But officials at the Magistrates’ Association have hit out at the figures by Howard League for Penal Reform and say any suggestion that remand is subject to widespread misuse is “misguided.”

The campaign group has today published figures which showed in 2013 at Hartlepool Magistrates Court, 115 people were remanded in custody but the proportion of remanded defendants who did not go on to receive a custodial sentence was 82.6 per cent.

It means that just 17.4 per cent did receive a custodial sentence.

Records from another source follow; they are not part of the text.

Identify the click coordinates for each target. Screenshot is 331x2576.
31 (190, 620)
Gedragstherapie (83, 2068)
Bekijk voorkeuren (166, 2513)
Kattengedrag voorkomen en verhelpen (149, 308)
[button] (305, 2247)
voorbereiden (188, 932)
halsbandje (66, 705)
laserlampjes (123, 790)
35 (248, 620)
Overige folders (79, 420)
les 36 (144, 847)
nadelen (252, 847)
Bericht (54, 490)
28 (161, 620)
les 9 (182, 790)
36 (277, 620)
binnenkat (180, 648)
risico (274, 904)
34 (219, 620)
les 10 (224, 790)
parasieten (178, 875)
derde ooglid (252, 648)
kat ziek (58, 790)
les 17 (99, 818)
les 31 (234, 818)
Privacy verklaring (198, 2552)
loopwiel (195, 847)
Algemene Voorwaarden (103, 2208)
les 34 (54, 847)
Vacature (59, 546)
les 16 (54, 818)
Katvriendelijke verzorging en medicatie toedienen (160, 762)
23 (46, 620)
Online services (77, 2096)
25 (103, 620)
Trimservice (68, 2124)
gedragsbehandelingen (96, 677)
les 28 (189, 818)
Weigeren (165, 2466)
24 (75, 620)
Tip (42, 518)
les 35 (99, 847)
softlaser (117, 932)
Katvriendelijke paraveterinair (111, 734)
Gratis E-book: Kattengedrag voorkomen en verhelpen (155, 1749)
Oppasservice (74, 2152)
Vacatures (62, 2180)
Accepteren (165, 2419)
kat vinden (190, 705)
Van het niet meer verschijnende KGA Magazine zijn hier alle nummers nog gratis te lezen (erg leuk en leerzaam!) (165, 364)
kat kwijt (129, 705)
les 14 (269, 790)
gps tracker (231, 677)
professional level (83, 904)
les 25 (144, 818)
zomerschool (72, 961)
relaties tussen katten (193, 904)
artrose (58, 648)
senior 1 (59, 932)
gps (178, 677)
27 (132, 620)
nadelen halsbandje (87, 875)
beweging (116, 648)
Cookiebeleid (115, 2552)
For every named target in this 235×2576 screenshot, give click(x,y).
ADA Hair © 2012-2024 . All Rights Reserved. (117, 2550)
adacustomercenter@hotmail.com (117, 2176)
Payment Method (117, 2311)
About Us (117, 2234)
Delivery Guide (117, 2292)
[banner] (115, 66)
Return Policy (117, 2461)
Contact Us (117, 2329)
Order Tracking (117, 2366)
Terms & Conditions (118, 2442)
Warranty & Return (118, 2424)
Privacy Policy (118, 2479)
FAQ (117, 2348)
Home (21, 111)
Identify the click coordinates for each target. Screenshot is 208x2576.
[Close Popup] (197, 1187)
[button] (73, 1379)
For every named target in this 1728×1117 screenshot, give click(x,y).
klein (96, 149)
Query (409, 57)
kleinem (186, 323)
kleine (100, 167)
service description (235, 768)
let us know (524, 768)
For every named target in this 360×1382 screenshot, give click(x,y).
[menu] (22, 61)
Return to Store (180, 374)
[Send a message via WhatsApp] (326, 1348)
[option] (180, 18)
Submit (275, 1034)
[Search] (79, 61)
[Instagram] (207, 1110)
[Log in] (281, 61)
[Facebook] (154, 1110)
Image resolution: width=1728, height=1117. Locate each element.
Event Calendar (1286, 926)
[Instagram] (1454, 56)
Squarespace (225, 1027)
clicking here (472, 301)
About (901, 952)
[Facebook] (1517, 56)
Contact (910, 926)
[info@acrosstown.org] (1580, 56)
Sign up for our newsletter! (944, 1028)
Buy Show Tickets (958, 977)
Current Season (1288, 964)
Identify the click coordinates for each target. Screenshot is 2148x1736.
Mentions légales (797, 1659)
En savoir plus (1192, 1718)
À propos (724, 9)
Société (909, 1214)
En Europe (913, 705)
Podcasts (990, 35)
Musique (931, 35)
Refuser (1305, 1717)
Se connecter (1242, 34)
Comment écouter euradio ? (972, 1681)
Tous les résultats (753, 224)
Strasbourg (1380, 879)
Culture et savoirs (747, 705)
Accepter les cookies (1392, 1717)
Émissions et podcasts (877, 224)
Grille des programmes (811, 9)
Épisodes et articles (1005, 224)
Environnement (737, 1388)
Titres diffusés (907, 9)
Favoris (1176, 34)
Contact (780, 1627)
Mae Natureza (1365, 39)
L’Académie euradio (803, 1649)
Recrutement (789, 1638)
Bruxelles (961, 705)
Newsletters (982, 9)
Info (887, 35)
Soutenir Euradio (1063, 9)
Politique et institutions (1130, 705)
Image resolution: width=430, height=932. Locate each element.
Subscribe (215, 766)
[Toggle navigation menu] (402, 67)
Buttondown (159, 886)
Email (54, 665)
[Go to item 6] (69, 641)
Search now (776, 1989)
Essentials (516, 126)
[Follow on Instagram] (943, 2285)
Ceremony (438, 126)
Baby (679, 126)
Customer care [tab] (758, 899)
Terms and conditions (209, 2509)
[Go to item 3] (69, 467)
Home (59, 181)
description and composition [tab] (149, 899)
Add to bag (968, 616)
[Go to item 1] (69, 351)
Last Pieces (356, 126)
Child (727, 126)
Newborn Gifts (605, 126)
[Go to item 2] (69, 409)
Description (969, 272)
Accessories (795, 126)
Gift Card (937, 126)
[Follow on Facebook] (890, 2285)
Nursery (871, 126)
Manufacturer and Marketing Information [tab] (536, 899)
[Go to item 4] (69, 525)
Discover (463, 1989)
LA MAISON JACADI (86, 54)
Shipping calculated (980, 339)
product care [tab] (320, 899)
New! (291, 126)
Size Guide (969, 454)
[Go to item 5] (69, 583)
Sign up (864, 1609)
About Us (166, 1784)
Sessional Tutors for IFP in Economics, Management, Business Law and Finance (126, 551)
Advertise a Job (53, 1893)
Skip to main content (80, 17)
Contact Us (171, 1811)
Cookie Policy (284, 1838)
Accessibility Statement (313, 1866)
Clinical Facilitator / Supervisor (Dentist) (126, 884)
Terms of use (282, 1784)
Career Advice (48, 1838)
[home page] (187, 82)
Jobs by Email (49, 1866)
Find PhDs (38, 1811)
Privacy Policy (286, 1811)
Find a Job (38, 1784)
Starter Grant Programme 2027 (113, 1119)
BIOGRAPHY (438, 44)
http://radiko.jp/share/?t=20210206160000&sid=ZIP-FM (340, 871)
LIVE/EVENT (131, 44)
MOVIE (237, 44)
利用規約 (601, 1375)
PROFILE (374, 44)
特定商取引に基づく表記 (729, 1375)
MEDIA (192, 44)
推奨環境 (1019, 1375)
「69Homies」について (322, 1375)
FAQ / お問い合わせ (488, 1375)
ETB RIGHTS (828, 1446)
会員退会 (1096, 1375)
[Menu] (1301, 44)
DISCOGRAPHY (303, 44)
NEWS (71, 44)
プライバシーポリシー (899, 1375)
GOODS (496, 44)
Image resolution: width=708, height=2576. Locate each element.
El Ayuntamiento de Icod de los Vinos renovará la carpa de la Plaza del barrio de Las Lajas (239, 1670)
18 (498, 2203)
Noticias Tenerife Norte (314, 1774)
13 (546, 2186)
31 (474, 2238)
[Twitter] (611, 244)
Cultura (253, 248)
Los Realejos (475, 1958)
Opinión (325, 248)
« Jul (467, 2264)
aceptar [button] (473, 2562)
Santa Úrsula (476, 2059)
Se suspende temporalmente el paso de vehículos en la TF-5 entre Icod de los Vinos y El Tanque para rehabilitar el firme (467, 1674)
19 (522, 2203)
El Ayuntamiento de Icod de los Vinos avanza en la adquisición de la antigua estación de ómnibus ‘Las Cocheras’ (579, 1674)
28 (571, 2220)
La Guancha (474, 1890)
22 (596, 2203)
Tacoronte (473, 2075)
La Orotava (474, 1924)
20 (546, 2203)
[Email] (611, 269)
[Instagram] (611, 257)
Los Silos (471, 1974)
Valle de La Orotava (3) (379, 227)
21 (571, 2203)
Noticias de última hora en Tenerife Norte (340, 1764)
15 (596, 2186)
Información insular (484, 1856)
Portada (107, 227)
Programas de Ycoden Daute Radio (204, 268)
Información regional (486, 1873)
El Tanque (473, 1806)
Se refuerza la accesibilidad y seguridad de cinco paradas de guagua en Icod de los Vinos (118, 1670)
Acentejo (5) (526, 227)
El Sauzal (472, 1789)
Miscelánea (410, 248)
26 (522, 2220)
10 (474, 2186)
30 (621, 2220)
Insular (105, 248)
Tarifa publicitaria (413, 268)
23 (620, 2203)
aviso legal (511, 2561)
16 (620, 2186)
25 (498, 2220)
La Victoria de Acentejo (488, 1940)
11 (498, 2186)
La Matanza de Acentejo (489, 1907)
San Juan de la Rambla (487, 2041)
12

The reform group say nationally courts wasted an estimated £230m of taxpayers’ money last year by “needlessly” locking up people on remand with more than 35,000 people who had been remanded in custody going on to be either acquitted or given non-custodial sentences.

Frances Crook, chief executive of the Howard League, said: “It is time to end this unjust system, which is costing the nation money that could be better spent.”

But the Magistrates’ Association, an independent body representing justices of the peace, said the Howard League had failed to “appreciate” that magistrates taking bail decisions must concentrate on the risks the defendant will (a) commit an offence, (b) interfere with witnesses or (c) fail to return to court, if bail is granted.

The association said acquittal at trial cannot be grounds to criticise a court which has remanded a defendant as there may be sound reasons why a custodial sentence isn’t given, including the time already spent on remand, a community sentence may be more appropriate or evidence may show the offence wasn’t as serious as first claimed.

Association chairman Richard Monkhouse said: “The decision to remand a person in custody is one of the toughest our members have to take, in doing so they are assessing risk and fulfilling their duty to apply the law.

“The suggestion there is ‘widespread misuse’ of remand is misguided, very careful consideration is taken by our members when doing their job in administering the law.”

A Judiciary spokesman said: “Bail and remand decisions are a matter for the court in individual cases based on the facts that are presented to the court at the time of the hearing.

“The Bail Act 1976, as amended by the Legal Aid Sentencing and Punishment of Offenders Act 2012 imposes a strict statutory framework within which courts must make their decision.”